Proton Mail
Proton Mail is end-to-end encrypted and does not expose a public SMTP server in the usual way. Instead, you run a small companion app called Proton Mail Bridge on your computer. The Bridge exposes a local SMTP endpoint on 127.0.0.1; you point Xenocept at that local endpoint, and the Bridge handles encryption and submission to Proton’s servers.
This means: the Bridge must be running on the same machine as Xenocept any time you want the Email destination to work.
1. Confirm Your Account Is Eligible
Proton Mail Bridge is included with Mail Plus, Proton Unlimited, Visionary, and Mail Essentials/Professional/Enterprise plans for Proton Business. Free Proton Mail accounts cannot use the Bridge.
If you’re on a free Proton account, you’ll need to either upgrade or pick a different email provider for the Xenocept Email destination.
2. Install Proton Mail Bridge
- Visit proton.me/mail/bridge and download the Bridge for your operating system (macOS, Windows, Linux).
- Install it the usual way for your OS.
- Launch Bridge and sign in with your Proton Mail credentials.
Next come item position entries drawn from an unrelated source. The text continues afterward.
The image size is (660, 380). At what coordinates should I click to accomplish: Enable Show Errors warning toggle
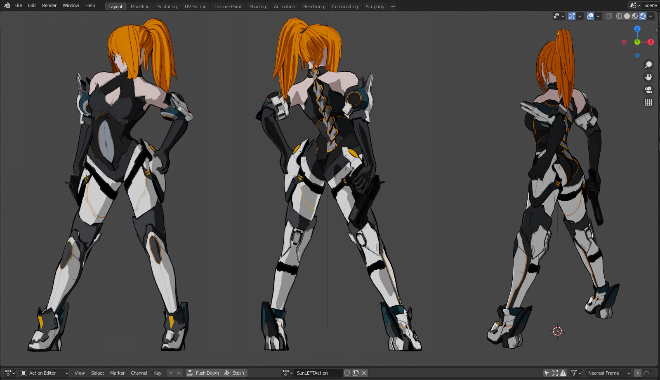(x=563, y=373)
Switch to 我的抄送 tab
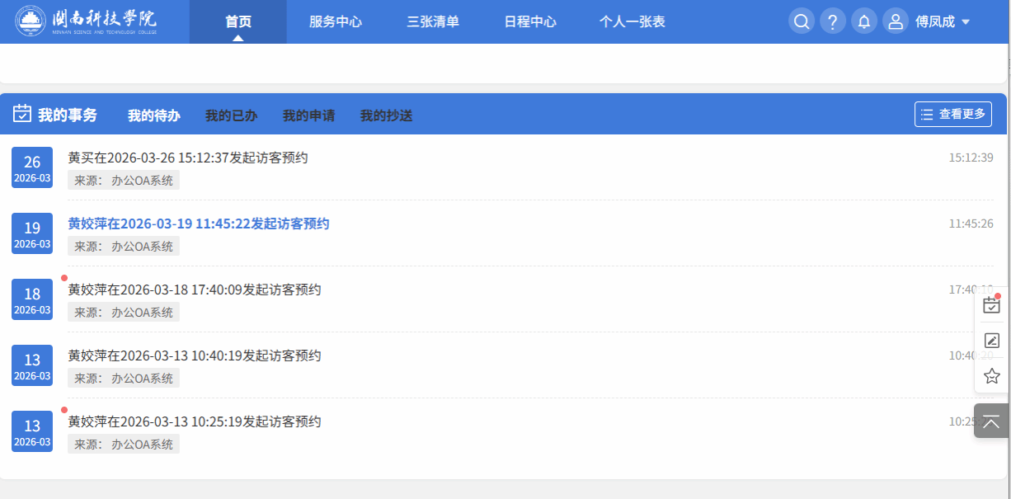 [x=386, y=115]
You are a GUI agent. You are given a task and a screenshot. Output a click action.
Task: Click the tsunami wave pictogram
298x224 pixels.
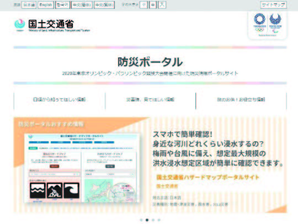[71, 190]
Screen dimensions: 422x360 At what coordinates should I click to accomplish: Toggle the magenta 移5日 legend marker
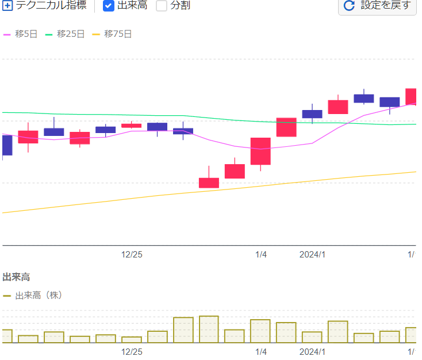point(7,35)
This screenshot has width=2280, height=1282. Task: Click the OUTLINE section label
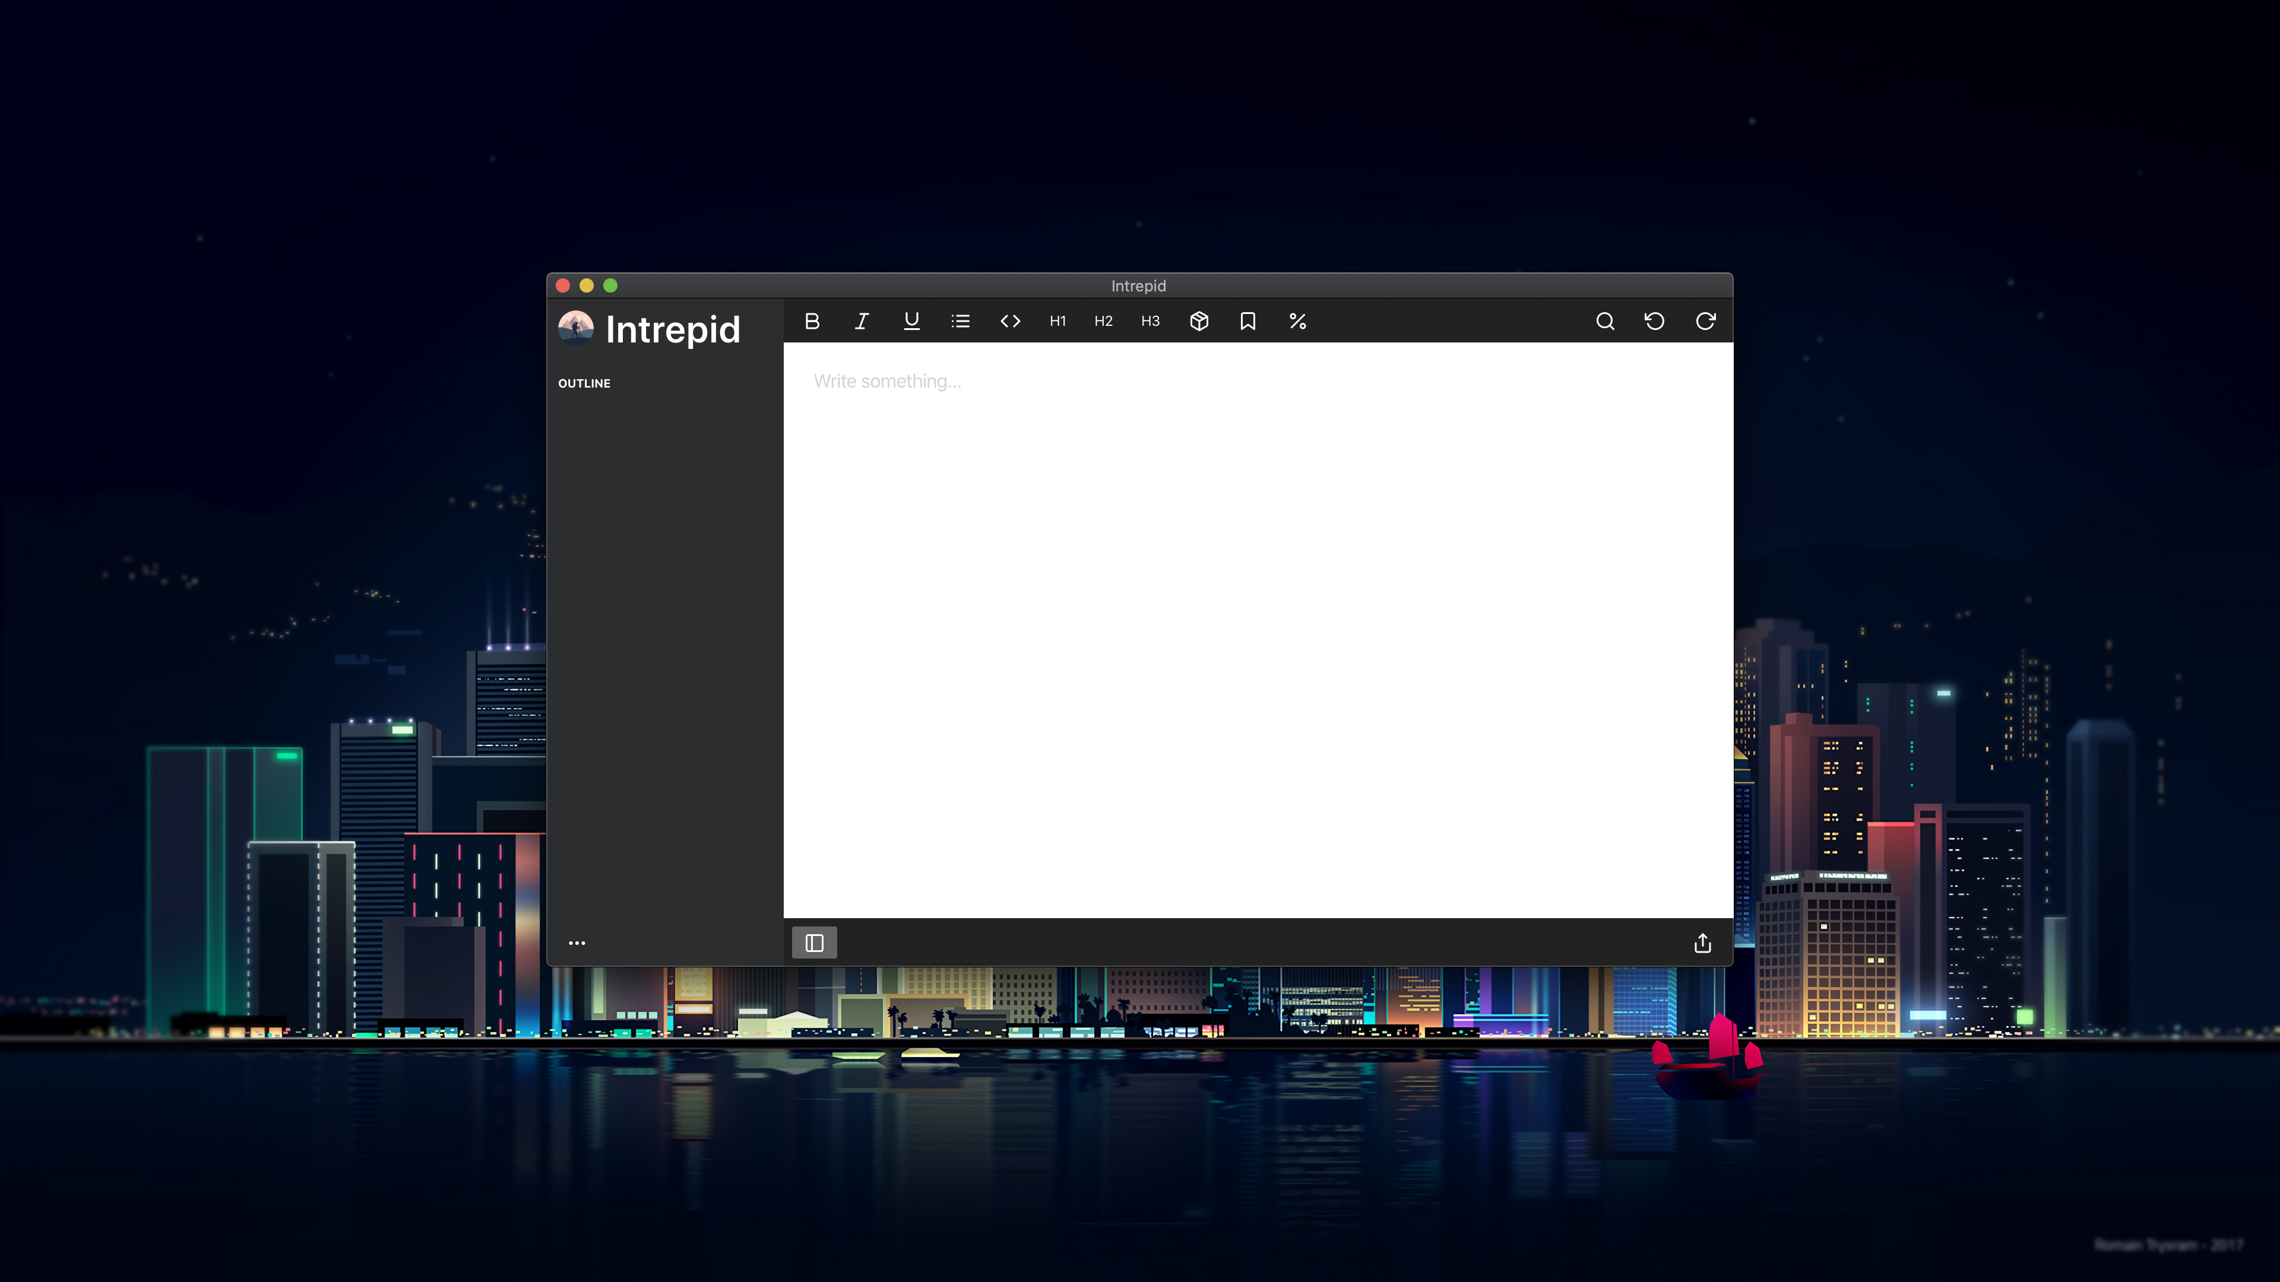[x=584, y=383]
If you have 2FA on your Proton account, you’ll be prompted for the second factor here as well.
The Bridge runs in the background and presents a small status icon in your menu bar / system tray. It needs to stay running for the SMTP endpoint to be reachable.
3. Find Your Local SMTP Credentials
Bridge generates a new, separate password for your local SMTP endpoint. This is not your Proton Mail account password — never use your account password with third-party clients.
- Open the Bridge interface (click the status icon → Open Proton Mail Bridge).
- Click on your account in the Bridge.
- Find the Mailbox configuration or SMTP section. Bridge displays:
- The SMTP server:
127.0.0.1 - The SMTP port (typically
1025, but Bridge picks an available port at install time — check what yours says) - The Username (your Proton email address)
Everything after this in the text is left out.